Here's an excerpt from the book (borrowed from an NPR review):
"Nik's Chronicles adhered to the facts and then didn't. When Nik's dog died in real life, his dog died in The Chronicles. But in The Chronicles he got a big funeral and a tribute album. Fans sent thousands of condolence cards. But it wasn't always clear what was conjured. The music for the tribute album for the dog actually exists, as does the cover art for it ... But the fan letters didn't exist. In this way Nik chronicled his years in minute-but-twisted detail."
And an excerpt from the review itself:
"Critics often use adjectives like "smart," "brilliant" and "intelligent" to refer to Spiotta's work because she tackles philosophical subjects in an edgy collage-type style that jumbles together time frames and narrative modes. She even throws around words like "ontological. If all that sounds off-putting, be assured that Spiotta's novels are post-modern without the chill: character development and the spiky nuances of family relationships are always a central concern."
Richard: "I'm sold already. I rarely have a single conversation that doesn't use the word 'ontological.' However, I prefer my postmodern novels to be very 'chilly' in a DeLillo-esque way that doesn't allow for deep emotional connection."
Chip: "Aren't Nik's Chronicles in the novel sort of frighteningly similar to our own aesthetic of blending Larryville cultural reality with manufactured personas."
Richard: "Shut up, Chip. Everything here is real."
The NPR review praises the novel's postmodern ambiguity:
"You could imagine someone discovering The Chronicles 100 years from now and heralding Nik as some outsider-artist genius; or, just as plausibly, you could consider The Chronicles as a testament to a wasted life; the work of a troubled mind. Or both. Stone Arabia evades answers and instead encourages an open-minded blurring of the lines between lived experience and fantasy; art which is authorized vs. art which is un-vetted. The form of this novel itself revels in the confusion: Stone Arabia juggles letters and diary entries; CD liner notes and obituaries — some false, some all too true."

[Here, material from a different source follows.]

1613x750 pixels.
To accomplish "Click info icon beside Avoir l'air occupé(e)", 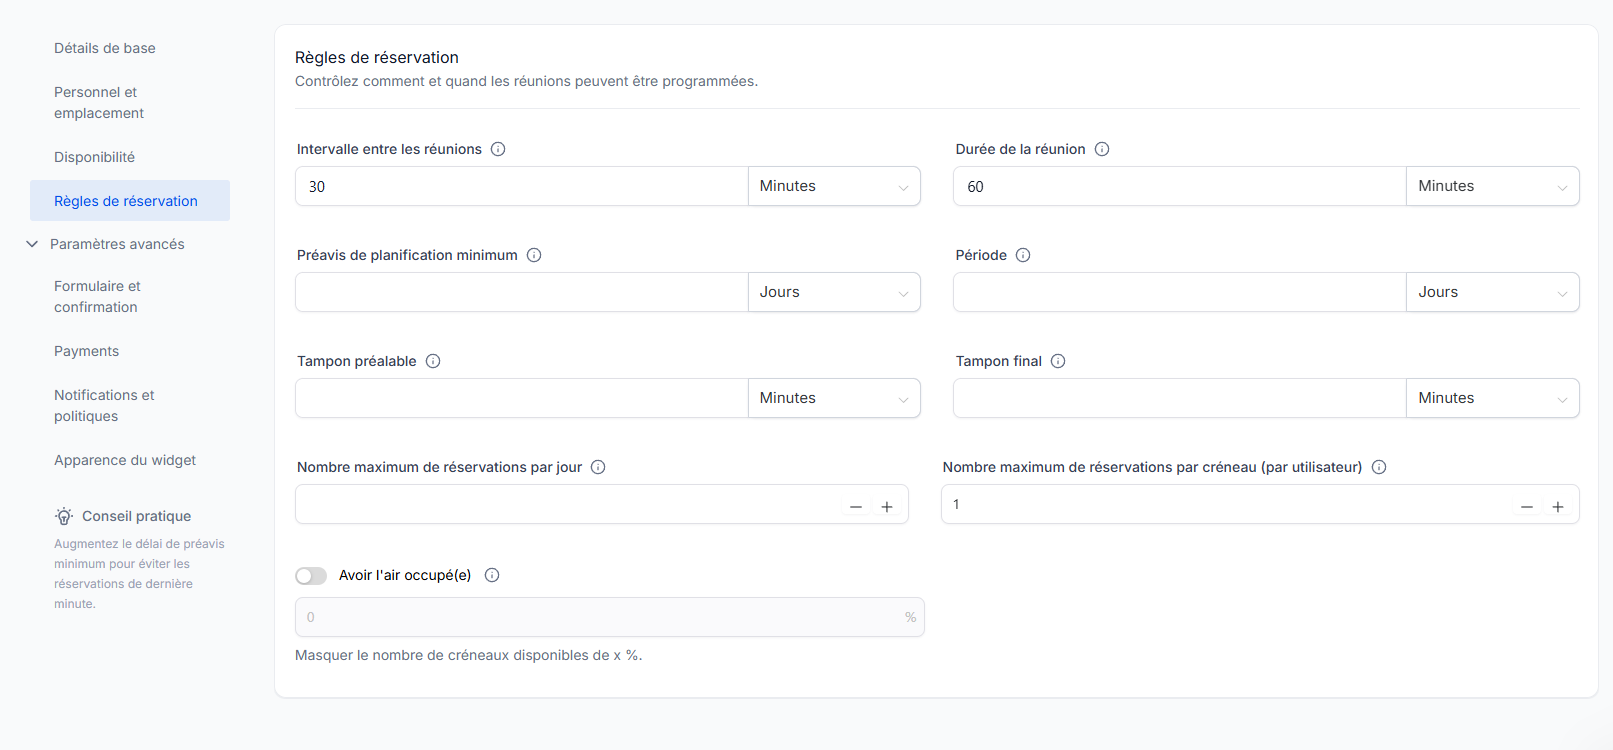I will pyautogui.click(x=492, y=575).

Look for us at the Pig today, each of us with a copy of this book in our hands, occasionally taking a break for an ontological debate. Do you believe us?
The City Fathers officially approved plans for the new Dillons on Mass. Street last night. So long, Dirty Dillons. Say hello to the Dirty Dillons of the future (which looks a bit like a prison, at least in this rendering):
On the LJ-World talkback, Consumer1 says: "The rendering looks great! But, if that is Mass street shouldn't it have pot holes, cracks and tar all over the road?"
If you scenesters are STILL not burned out on Hospital Ships, make sure to download BARRR's new ADD podcast with Jordan Geiger. It contains a story about "seeing the Strokes get beaten up in Lawrence,", which alone is surely worth your time today. Get it here .
Now, Carry On.
Chip: "Is 'Carry On' a Hospital Ships reference? I haven't heard the album yet."